Limitations & Future Work

  1. The performance upper bound of the HMR-Scorer is constrained by the training data distribution.
  2. DPO requires generating multiple candidates to construct preference pairs, increasing computational overhead.
  3. The method is only validated in single-person scenarios, and multi-person HMR remains to be explored.
  4. Capability under extreme occlusion or rare poses has not been explicitly evaluated.
  • Difference from ScoreHypo: ScoreHypo uses an auxiliary network to select candidates at test time, whereas ADHMR directly improves generation quality.
  • Relationship with Diffusion-DPO: Adapts its mathematical formulation but customizes it for structured output (mesh instead of image).
  • Insights: The DPO paradigm can be generalized to other structured prediction tasks such as depth estimation and pose estimation.

Rating

  • Novelty: 4.5/5 — Applying DPO to HMR and introducing the HMR-Scorer byproduct
  • Experimental Thoroughness: 4.5/5 — Comprehensive comparisons and data cleaning experiments
  • Writing Quality: 4.0/5
  • Value: 4.5/5 — Significantly advances probabilistic 3D computer vision

Supplementary Technical Analysis

Multi-Scale Feature Design of HMR-Scorer

Global features capture overall pose plausibility, while local features capture fine-grained alignment by sampling via projected keypoints. Both are concatenated and fed into the scoring MLP.
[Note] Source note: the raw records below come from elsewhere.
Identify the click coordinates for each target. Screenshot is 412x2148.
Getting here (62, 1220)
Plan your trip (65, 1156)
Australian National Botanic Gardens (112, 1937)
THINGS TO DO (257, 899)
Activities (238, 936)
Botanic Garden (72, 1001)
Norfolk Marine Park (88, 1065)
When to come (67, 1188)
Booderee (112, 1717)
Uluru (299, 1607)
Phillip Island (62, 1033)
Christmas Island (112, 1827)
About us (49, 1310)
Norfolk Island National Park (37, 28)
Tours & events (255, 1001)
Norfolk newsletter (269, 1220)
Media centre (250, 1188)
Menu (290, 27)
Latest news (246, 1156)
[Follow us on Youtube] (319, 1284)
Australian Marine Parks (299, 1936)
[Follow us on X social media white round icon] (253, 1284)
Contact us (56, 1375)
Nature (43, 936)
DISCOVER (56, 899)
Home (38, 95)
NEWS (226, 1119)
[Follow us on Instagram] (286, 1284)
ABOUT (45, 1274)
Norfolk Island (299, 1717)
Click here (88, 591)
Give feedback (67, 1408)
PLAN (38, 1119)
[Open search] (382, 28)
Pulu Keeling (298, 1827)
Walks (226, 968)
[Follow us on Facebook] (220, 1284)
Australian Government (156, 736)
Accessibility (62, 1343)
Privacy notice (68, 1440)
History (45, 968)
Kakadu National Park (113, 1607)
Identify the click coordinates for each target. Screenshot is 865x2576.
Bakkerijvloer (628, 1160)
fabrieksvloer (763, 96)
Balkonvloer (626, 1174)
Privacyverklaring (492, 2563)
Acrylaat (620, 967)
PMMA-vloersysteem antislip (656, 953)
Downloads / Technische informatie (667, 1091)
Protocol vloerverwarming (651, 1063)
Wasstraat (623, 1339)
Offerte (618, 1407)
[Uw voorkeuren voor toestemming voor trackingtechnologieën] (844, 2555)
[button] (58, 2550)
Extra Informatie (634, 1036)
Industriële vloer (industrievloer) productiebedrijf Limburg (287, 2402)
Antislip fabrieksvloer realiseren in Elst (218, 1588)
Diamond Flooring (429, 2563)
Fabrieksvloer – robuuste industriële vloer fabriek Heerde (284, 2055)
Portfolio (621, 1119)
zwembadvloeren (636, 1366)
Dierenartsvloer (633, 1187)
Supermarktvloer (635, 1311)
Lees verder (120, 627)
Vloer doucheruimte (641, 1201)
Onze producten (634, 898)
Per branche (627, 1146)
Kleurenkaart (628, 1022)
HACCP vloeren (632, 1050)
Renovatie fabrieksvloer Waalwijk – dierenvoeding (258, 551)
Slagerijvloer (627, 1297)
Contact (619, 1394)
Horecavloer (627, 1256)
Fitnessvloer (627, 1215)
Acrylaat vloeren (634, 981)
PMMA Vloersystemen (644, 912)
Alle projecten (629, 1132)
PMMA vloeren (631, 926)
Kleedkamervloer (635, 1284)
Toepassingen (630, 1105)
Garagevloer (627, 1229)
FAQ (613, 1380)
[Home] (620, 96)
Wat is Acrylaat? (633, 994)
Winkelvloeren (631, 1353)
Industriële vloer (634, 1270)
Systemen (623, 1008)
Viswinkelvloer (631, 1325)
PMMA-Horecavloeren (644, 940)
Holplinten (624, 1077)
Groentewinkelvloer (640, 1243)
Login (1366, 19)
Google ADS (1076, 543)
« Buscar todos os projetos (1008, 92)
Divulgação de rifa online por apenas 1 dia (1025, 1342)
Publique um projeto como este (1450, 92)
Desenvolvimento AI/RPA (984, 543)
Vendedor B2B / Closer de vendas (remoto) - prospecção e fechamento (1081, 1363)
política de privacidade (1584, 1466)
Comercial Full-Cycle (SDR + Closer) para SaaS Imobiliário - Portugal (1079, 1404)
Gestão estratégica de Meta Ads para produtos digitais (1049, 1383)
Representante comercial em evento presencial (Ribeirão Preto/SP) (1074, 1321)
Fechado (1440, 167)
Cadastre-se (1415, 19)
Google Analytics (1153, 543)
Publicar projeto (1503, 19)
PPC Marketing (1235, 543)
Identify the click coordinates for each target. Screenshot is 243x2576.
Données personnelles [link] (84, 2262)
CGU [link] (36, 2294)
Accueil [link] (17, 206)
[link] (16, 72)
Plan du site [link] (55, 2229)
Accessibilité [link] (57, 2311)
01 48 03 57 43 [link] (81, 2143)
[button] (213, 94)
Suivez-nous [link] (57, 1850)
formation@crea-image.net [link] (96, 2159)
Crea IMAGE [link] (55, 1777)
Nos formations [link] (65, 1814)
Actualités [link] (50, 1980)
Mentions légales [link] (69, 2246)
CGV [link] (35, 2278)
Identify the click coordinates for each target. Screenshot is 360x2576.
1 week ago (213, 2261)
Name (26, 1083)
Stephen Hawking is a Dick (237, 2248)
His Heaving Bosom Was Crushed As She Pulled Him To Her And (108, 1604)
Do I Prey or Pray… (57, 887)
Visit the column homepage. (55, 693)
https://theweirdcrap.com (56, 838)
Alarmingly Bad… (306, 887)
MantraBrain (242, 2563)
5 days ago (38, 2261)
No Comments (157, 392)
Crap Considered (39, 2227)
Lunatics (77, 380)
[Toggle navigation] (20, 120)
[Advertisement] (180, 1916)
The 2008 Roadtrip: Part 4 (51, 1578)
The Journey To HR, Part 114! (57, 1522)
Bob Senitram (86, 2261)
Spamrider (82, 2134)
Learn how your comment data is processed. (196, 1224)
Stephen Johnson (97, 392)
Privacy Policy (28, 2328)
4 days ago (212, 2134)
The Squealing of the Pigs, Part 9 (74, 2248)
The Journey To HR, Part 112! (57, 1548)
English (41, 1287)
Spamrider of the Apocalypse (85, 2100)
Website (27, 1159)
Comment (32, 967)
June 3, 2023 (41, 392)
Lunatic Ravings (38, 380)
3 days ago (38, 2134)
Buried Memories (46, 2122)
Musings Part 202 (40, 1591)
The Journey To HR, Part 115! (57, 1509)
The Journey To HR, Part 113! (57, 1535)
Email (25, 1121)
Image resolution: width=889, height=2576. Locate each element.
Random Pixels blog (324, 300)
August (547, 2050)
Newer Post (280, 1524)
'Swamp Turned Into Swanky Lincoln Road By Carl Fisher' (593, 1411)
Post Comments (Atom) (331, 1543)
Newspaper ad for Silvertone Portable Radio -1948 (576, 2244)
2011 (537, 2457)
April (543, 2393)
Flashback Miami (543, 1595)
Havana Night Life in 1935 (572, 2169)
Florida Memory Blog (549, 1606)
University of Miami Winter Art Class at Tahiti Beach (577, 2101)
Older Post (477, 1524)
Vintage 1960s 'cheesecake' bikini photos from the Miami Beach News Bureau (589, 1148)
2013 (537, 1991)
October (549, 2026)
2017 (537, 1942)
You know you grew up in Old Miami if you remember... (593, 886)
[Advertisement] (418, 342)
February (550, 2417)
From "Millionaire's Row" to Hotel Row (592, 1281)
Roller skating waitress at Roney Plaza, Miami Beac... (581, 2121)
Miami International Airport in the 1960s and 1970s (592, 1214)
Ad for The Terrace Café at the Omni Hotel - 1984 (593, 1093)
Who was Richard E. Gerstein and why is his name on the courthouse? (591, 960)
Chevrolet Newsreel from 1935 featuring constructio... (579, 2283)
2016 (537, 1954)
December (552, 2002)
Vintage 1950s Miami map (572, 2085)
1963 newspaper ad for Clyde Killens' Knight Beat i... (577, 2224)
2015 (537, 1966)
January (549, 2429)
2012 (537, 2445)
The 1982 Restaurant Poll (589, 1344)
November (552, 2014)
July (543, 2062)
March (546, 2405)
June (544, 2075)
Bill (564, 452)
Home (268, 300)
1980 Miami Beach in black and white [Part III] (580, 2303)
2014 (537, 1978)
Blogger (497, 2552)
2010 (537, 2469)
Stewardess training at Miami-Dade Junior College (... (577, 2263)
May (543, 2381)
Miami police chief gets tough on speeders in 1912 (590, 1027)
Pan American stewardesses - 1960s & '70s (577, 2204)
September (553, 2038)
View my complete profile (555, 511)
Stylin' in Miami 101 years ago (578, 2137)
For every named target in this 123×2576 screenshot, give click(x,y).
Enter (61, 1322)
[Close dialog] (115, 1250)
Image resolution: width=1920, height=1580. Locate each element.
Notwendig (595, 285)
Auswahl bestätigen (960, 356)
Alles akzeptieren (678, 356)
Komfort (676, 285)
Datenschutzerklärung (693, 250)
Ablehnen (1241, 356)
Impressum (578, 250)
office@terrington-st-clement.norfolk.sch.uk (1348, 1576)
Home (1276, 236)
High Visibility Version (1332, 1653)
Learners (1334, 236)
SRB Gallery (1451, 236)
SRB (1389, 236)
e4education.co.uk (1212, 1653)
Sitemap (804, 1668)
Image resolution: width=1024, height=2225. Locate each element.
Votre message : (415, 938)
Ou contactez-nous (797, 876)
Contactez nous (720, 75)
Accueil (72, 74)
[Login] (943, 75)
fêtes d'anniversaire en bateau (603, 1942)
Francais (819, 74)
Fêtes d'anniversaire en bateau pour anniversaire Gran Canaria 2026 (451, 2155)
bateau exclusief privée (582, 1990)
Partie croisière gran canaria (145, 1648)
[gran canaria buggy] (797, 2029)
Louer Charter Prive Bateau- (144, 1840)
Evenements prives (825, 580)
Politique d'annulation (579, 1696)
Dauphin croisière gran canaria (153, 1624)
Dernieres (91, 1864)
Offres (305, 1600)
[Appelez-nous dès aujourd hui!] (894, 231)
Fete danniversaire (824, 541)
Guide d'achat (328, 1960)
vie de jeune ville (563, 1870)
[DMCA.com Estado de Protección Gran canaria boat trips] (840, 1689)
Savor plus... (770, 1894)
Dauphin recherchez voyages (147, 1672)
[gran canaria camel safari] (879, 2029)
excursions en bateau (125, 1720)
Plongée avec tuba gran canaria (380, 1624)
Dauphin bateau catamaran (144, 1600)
Advantages of DPO over Traditional Losses

Traditional joint-wise losses are prone to overfitting to noisy labels, whereas DPO focuses on relative quality (ensuring the winner outperforms the loser), making it more robust against imperfect pseudo-annotations.

Unexpected Findings in Data Cleaning

After filtering out the bottom 20% lowest-quality pseudo-labeled data using the HMR-Scorer, the model's performance improved by +2.3 MPJPE despite training on only 80% of the data. This indicates that data quality is more critical than quantity.